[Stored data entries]
=== Section Start ===
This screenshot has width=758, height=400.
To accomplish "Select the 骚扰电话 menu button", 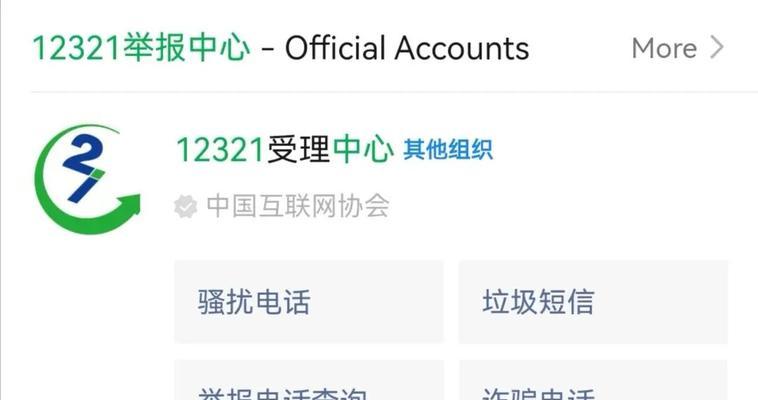I will (x=308, y=302).
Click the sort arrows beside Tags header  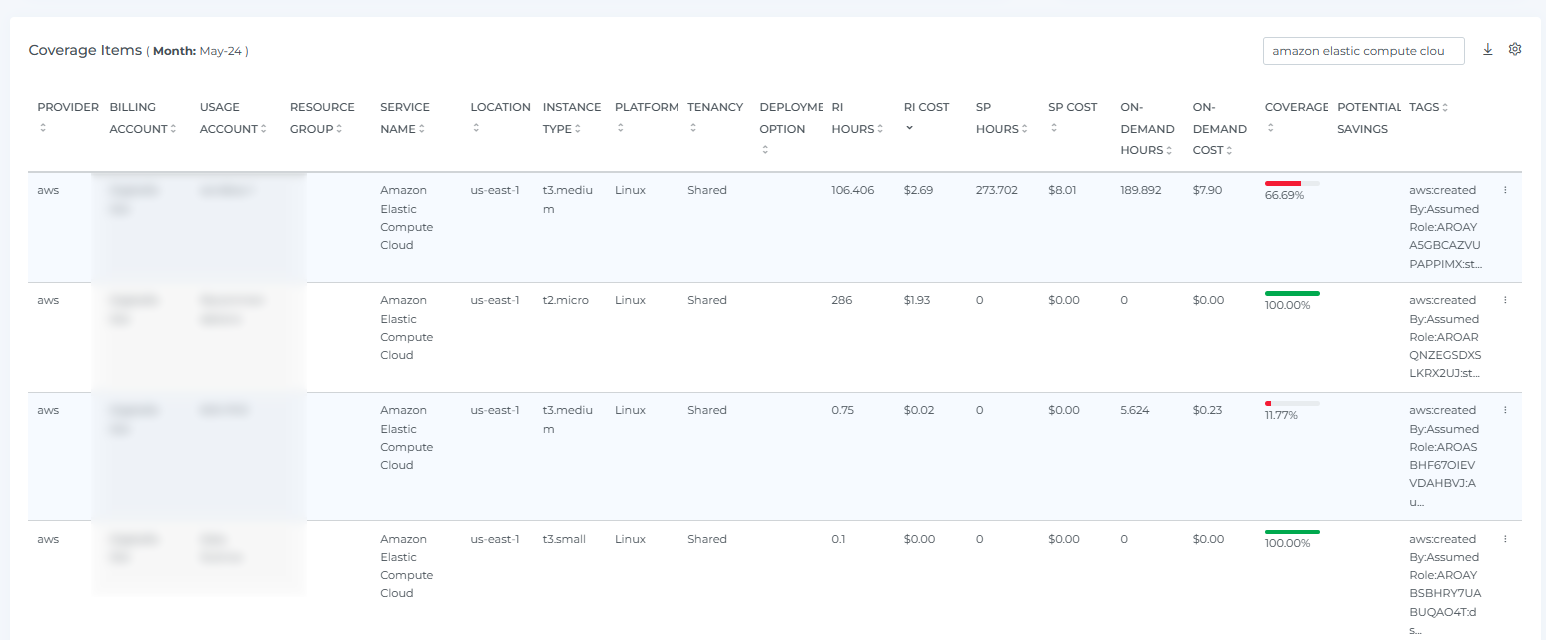pos(1445,107)
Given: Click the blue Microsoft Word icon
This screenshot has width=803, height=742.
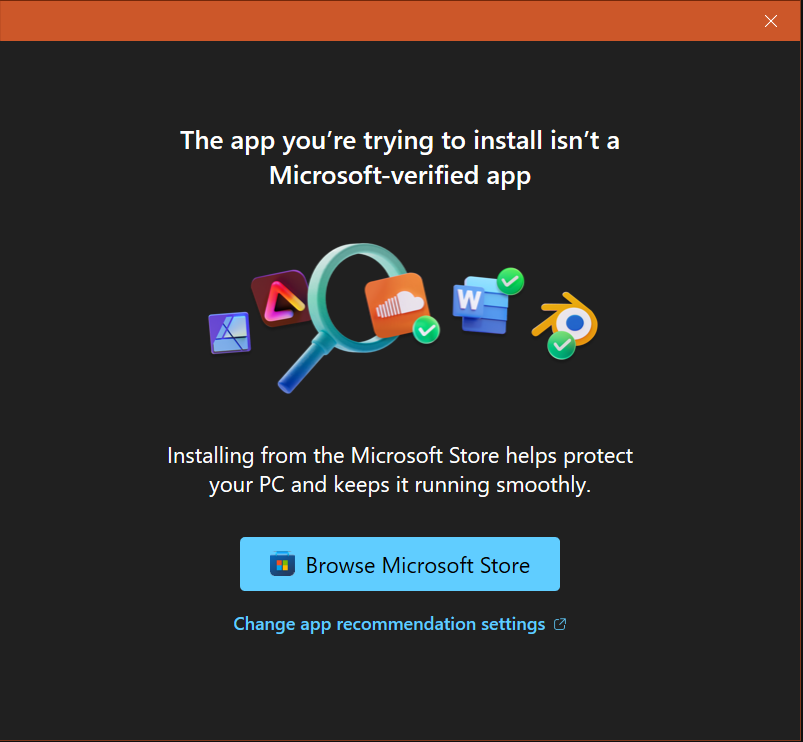Looking at the screenshot, I should 479,306.
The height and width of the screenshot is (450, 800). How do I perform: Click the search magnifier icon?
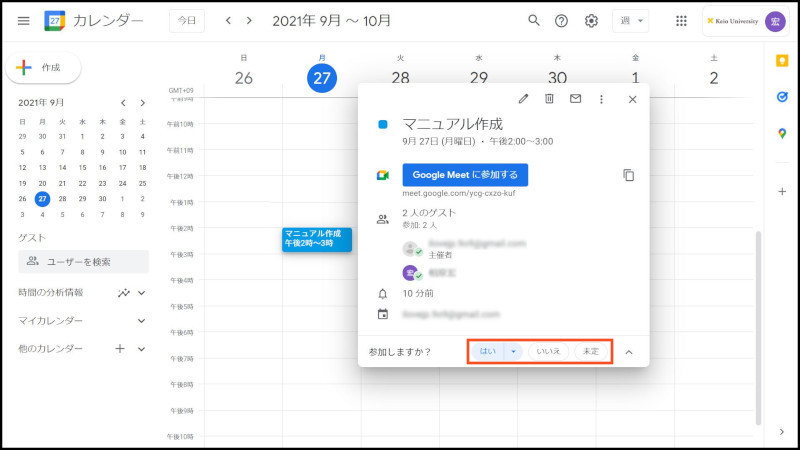pos(534,21)
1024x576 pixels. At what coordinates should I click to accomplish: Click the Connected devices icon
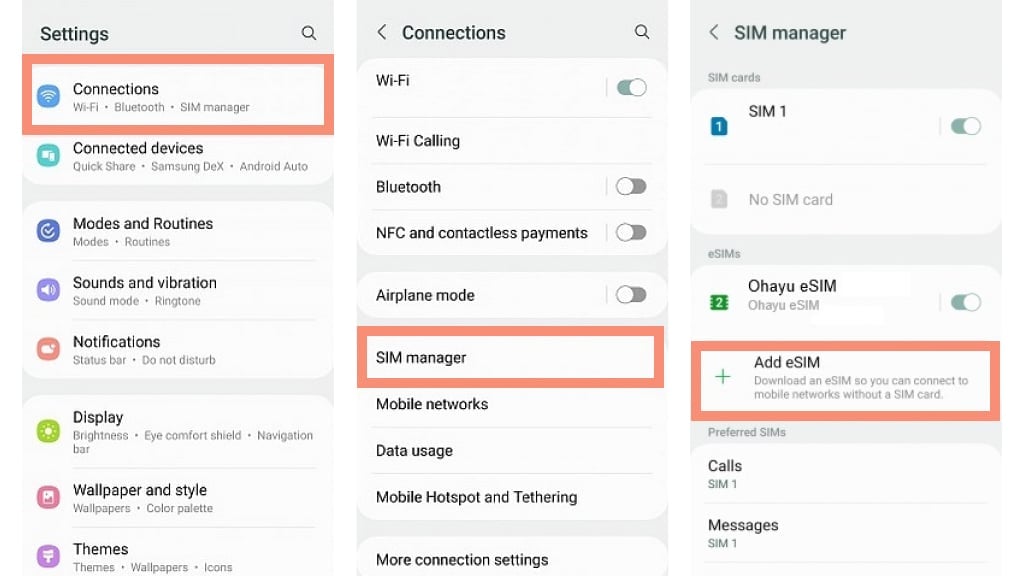pos(48,156)
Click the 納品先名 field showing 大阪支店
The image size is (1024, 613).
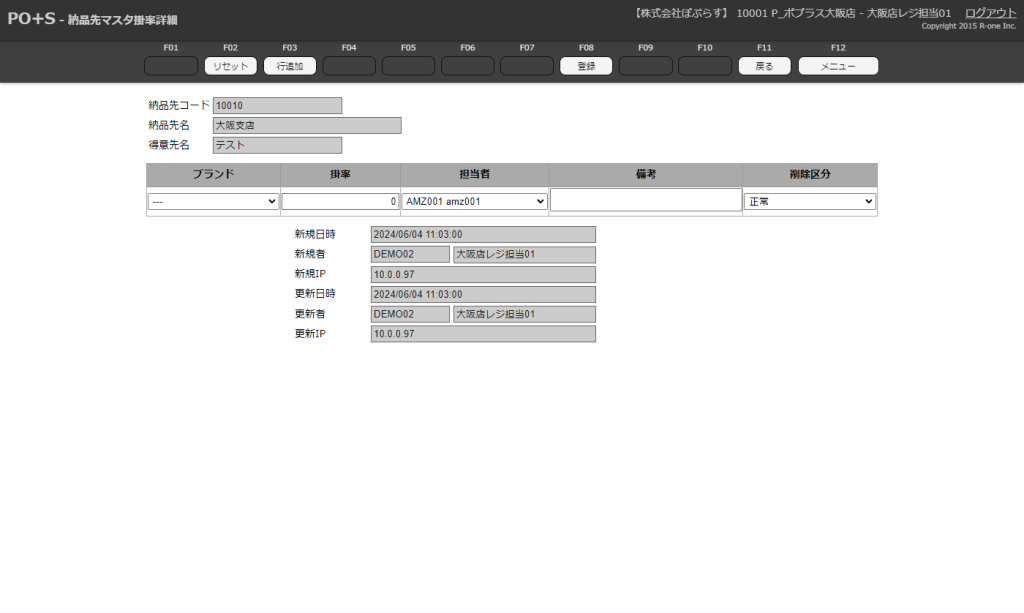[x=307, y=125]
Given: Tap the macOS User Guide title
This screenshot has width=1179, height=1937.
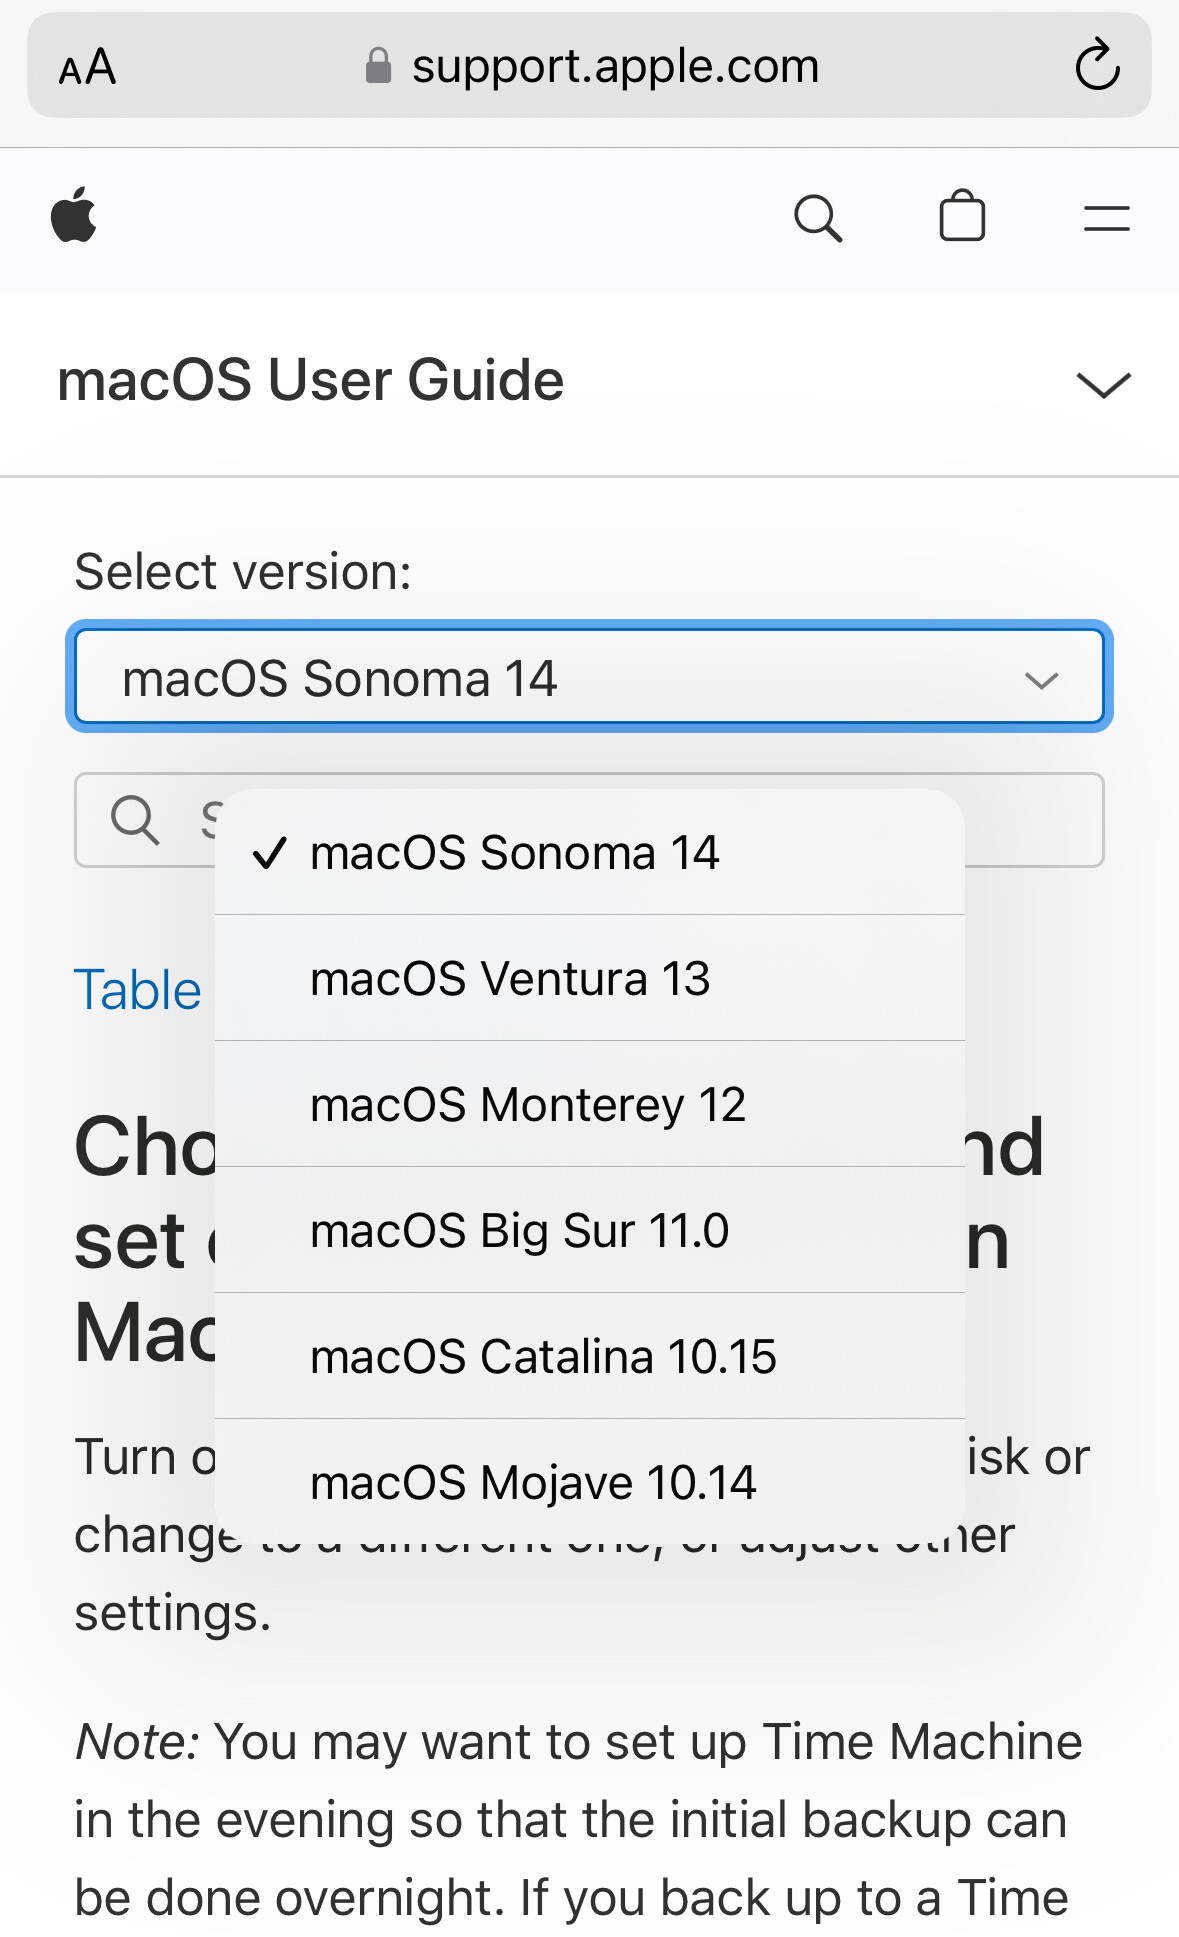Looking at the screenshot, I should coord(311,381).
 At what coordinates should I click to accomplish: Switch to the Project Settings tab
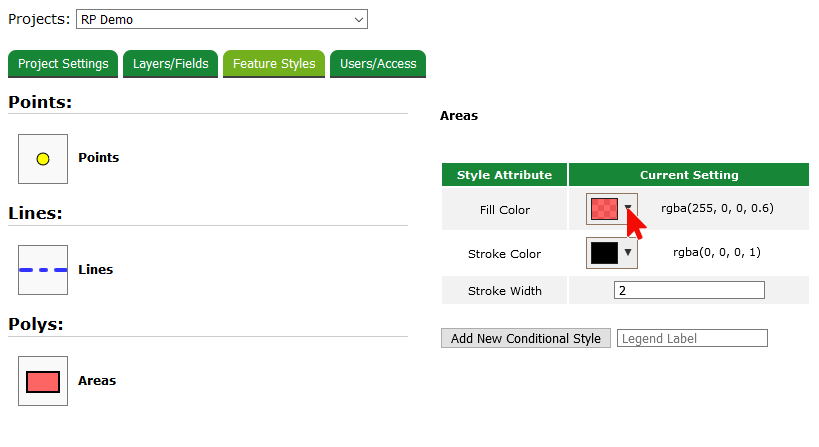(x=63, y=64)
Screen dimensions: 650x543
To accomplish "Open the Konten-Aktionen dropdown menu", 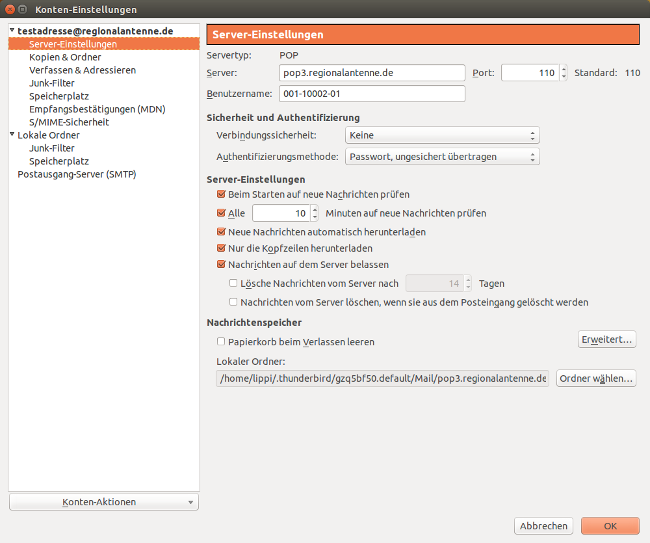I will click(103, 501).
=== Section End ===
**PROBLEM TO WORK ON**
Report how many lines of the entries include the word "Given", and let the number stand alone.

**SOLVED PROBLEM**
2